Dr. Jocelyn White, who consults on palliative-care cases at Legacy Emanuel and Good Samaritan hospitals in Portland, said the congressional debate about Oregon’s law has not kept her from aggressively treating pain. But, she said, “I do know a lot of physicians who are uncomfortable. The main issue is confusion. They really want to do the right thing. But they’re getting conflicting messages.”
Sometimes the result can be inadequate care.
Dr. Susan Tolle is director of the Center for Ethics in Health Care at Oregon Health Sciences University, which conducted the survey on patients’ pain. She thinks Oregon’s assisted-suicide law has emboldened people to demand aggressive treatment, exacerbating some doctors’ fears of overstepping the line.
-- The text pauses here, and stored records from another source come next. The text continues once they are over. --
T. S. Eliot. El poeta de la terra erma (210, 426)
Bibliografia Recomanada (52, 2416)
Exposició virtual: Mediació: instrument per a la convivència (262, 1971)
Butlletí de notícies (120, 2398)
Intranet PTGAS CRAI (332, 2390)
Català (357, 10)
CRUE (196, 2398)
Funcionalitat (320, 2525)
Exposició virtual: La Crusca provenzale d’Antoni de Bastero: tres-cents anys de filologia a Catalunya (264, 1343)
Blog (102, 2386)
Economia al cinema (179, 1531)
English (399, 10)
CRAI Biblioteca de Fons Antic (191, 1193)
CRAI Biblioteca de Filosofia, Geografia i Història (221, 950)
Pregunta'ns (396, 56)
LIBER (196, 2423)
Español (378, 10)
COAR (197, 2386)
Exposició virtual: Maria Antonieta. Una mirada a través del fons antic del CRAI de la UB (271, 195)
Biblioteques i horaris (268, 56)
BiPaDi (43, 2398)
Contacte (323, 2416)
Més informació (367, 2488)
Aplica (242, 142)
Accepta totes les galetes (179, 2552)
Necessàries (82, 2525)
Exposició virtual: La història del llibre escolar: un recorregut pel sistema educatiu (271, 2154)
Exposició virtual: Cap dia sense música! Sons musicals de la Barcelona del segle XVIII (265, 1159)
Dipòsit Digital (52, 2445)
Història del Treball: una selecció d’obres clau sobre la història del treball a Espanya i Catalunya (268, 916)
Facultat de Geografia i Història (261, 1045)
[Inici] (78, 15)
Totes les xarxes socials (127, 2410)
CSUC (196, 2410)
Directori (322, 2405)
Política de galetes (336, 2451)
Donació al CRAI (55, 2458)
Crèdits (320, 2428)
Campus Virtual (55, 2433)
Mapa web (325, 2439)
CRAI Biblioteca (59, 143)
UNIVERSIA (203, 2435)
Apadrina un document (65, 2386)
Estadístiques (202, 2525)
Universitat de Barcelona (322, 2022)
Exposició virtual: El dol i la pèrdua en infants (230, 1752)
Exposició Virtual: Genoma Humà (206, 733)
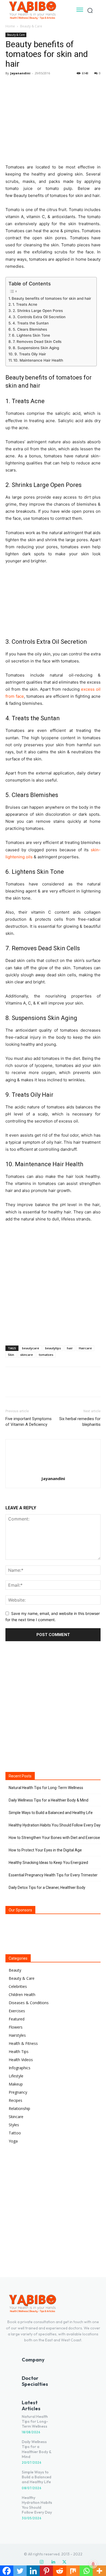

She pointed to a Portland-area case described to her by a patient’s son. His hospitalized and dying mother began showing signs of distress despite her medication for pain and anxiety. Disturbed, her son asked her doctor to do something.
“I don’t care if she dies 10 minutes sooner,” the son told the doctor. But the doctor said he could not give any more medication. The son perceived that the doctor feared risking the appearance of hastening her death, particularly given the son’s blunt edict. The woman’s medication was not increased, and her son felt that she died suffering.
“Many families are more open about acceptance of dying and more aware of their loved ones’ right to comfort care,” Tolle said. “Yet health care institutions are much more aware of where that bright line is between comfort and the appearance of deliberately hastening death and will not cross that line. The result is, in some cases, less pain medication is being given in those final days of life.”
Commission vs. omission
On the Oregon coast, Karen Murphy, a hospice social worker, described a chronically ill, hospitalized woman whose condition went downhill. The doctor wrote liberal orders for medication to ease suffering. But when Murphy visited, the woman was struggling to breathe.
The attending nurse later told Murphy that she hesitated to give the woman more medication for fear she would contribute to her death. Indeed, when the nurse did increase the woman’s dose, the woman died soon after.
The nurse’s actions were appropriate, Murphy said, but it doesn’t always feel that way. As Brummel-Smith said, “The error of commission is greater than the error of omission in the moral view of our work.”
Alina Egerman, a nurse and counselor with the Supportive Care Team at Providence Portland Medical Center, had a different take on a similar situation.
A dying, hospitalized man seemed to be lingering and suffering, worrying his nurse. The patient was getting an aggressive blend of medications. Egerman, whose team consults on comfort-care issues in the hospital, said caregivers must not mistake their own anxiety for what could be a natural part of dying.
“There’s a fine line between providing adequate comfort and unnecessary medication,” Egerman said. “I think we’re really good about making sure the patients are really comfortable and not overmedicating just because we’re uncomfortable with their suffering.”
But although some medical caregivers feel pressure from the “don’t over-treat but don’t under-treat” messages, most agree that education about the appropriate path is the answer.
And no one bemoans the attention now given to end-of-life care, attention largely jumpstarted in Oregon by the passage of the Death With Dignity Act.
Every major health system in the metro area and elsewhere in the state, for example, has developed or is developing a palliative-care team to help doctors and nurses with the delicate dance that is end-of-life care. And Legacy’s White says she’s seeing medical residents — tomorrow’s doctors — realize that their work is not done when a patient can no longer be cured.
“It’s like a cultural shift,” White said. “Everybody is on board. This is nice.”